Podemos ser agentes de ese perdón simplemente recordando a otras personas que acepten lo que está disponible para ellos, tal vez de nosotros, de alguna manera, pero lo más importante de la vida misma. Nos convertimos en agentes del perdón cuando ayudamos a las personas a recibir el perdón que se ofrece tan libremente. Perdonamos a los demás cuando los alentamos a que no vivan en el estado de auto-sabotaje y auto-persecución, no que sean víctimas continuas de lo que les está sucediendo, sino que vivan a un nivel en el que estén disfrutando de los frutos creativos de lo que es la vida y la naturaleza indulgente de la vida misma. Eso es perdón. Esa es una verdadera ayuda.

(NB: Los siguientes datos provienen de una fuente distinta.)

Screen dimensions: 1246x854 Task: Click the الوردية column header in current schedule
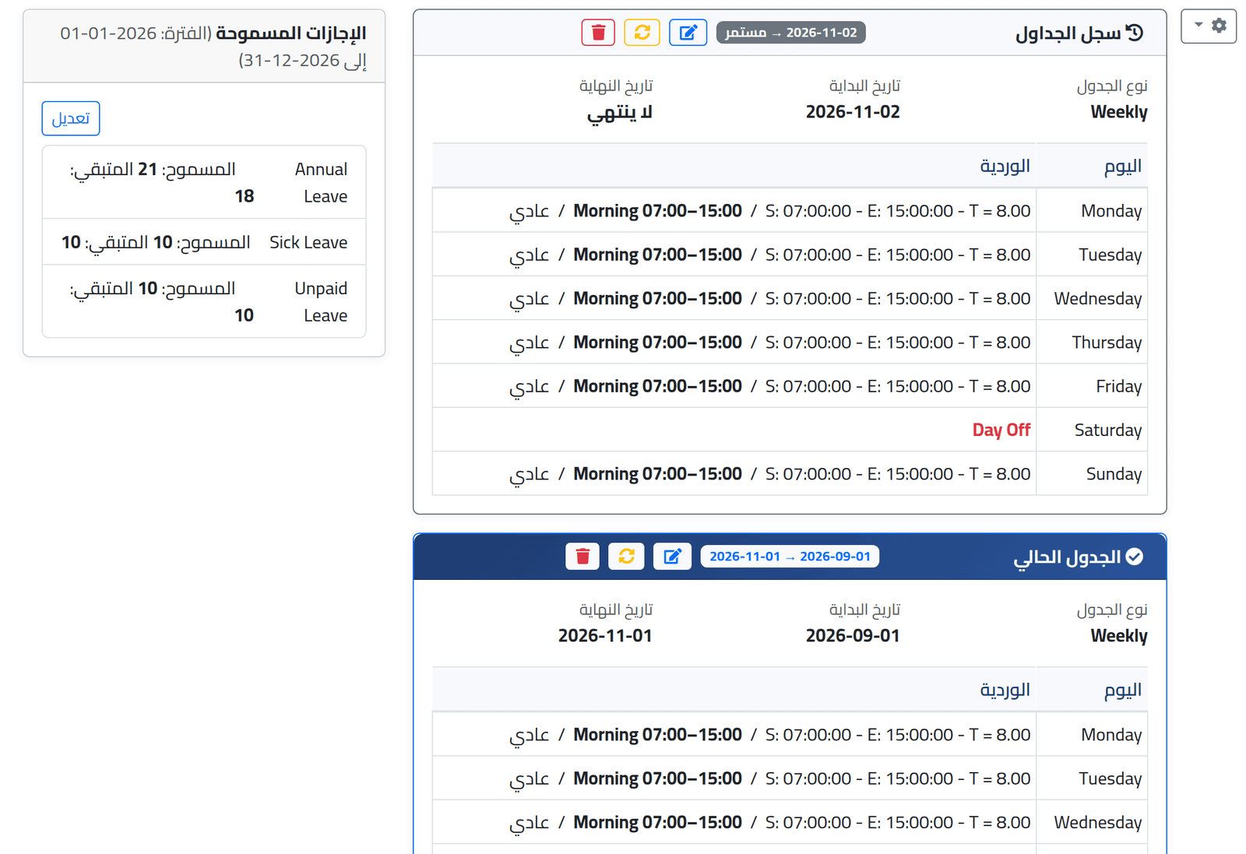click(x=1005, y=690)
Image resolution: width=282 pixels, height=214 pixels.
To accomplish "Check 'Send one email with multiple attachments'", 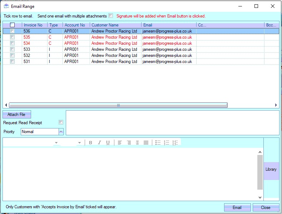I will (111, 16).
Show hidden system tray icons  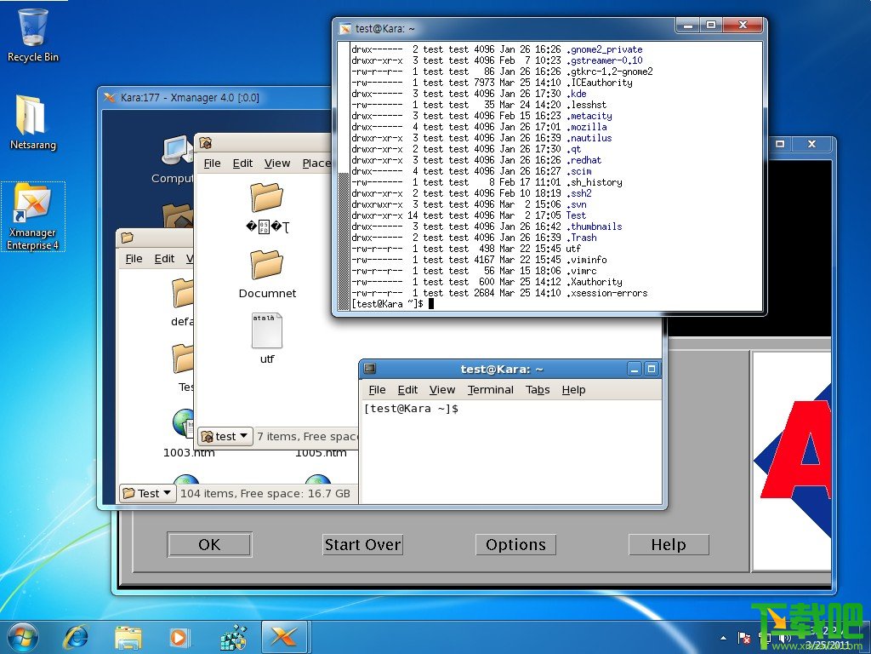(x=724, y=637)
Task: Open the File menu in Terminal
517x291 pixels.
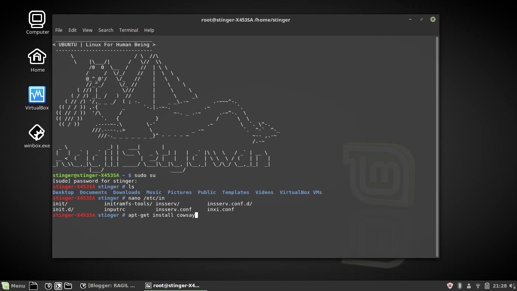Action: coord(59,30)
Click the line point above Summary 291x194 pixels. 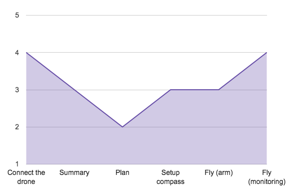[x=74, y=90]

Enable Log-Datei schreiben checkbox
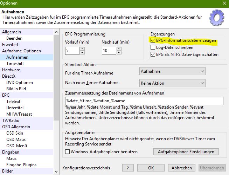pyautogui.click(x=152, y=47)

¿Se puede forzar el perdón a una persona? Algunos de nosotros lo hemos intentado. A veces es tan obvio que hay algún tipo de persecución personal y un círculo vicioso en el que la persona ha entrado. A veces podemos ayudar a otra persona a terminar ese ciclo. A veces, la sacudida del amor a través de nosotros puede romper el ciclo y despertar a una persona de su realidad emocional al paisaje espiritual más amplio de su vida. A veces podemos ayudarlos a ver un paisaje espiritual más grande. Y a veces no podemos, por mucho que deseamos. A veces tenemos que dejar que una persona acepte las consecuencias naturales de lo que está haciendo. Incluso si estuvieran traumatizados, si están rechazando el perdón ahora, eso es algo que se están haciendo a sí mismos, desafortunadamente. Están viviendo una vida de condenación y tal vez la comparten contigo. Y eso no te convierte en una persona mala, no te convierte en una persona vengativa, no te convierte en una persona no amorosa. De hecho, a veces lo más amoroso es permitir que una persona acepte y lidie con las consecuencias naturales de la irrealidad del drama humano que está viviendo.

Eso se vuelve más fácil si nosotros mismos estamos aceptando lo que nos viene, sin duda.

Esta es mi vida, y puede que no me guste lo que está sucediendo, puede que no piense que es justo, pero no importa. Es mi vida, y me la trago. Toda ella. Acepto lo que está sucediendo, y aprendo de lo que está sucediendo, y crezco con lo que está sucediendo.

Creo que ese es el trato que tenemos que abordar con la vida misma.

Aceptaré lo que me traes, y aprenderé y creceré de él. Buscaré ver más y buscaré elevarme a otro nivel de mi experiencia humana.

Cuando realmente nos elevamos, vemos un paisaje que muchos no ven. Entramos en el paisaje espiritual más grande. Entramos en el paisaje de la realidad. Y luego, al traer esa perspectiva al mundo, estamos invitando a la cordura y el amor de personas que a menudo se han perdido en su realidad emocional y en el drama humano de la víctima, el perseguidor y el rescatador.

Recientemente realizamos un evento de un día en Sunrise Ranch titulado Una Puerta Abierta. El texto para nuestro tiempo era Como de una trompeta, de Aumra. Tuvimos la oportunidad de escribir una oración al Ser Soberano. Esto es mio. Para mí, fue un encuentro con el paisaje de la realidad.

Oh Gran Elohim, lleno de luz y fuego, conozco tu gloria. Mi gran corazón está contigo ahora, recibiéndote ahora, amándote ahora.

Que pueda ser un lugar de comodidad y descanso, sosteniendo fuertemente tu espíritu y todo lo que estás dando ahora.

¿Puedo confiar en Ti ahora?

Dejo que Tu Shekinah me envuelva ahora. Soy llevado en tu carro de fuego. Estoy brillando con la luz de siete soles. La nube de tu gloria me rodea, Elohim.

Soy todo tuyo. Tenme. Abrázame. Estoy en Ti y Tú en mí.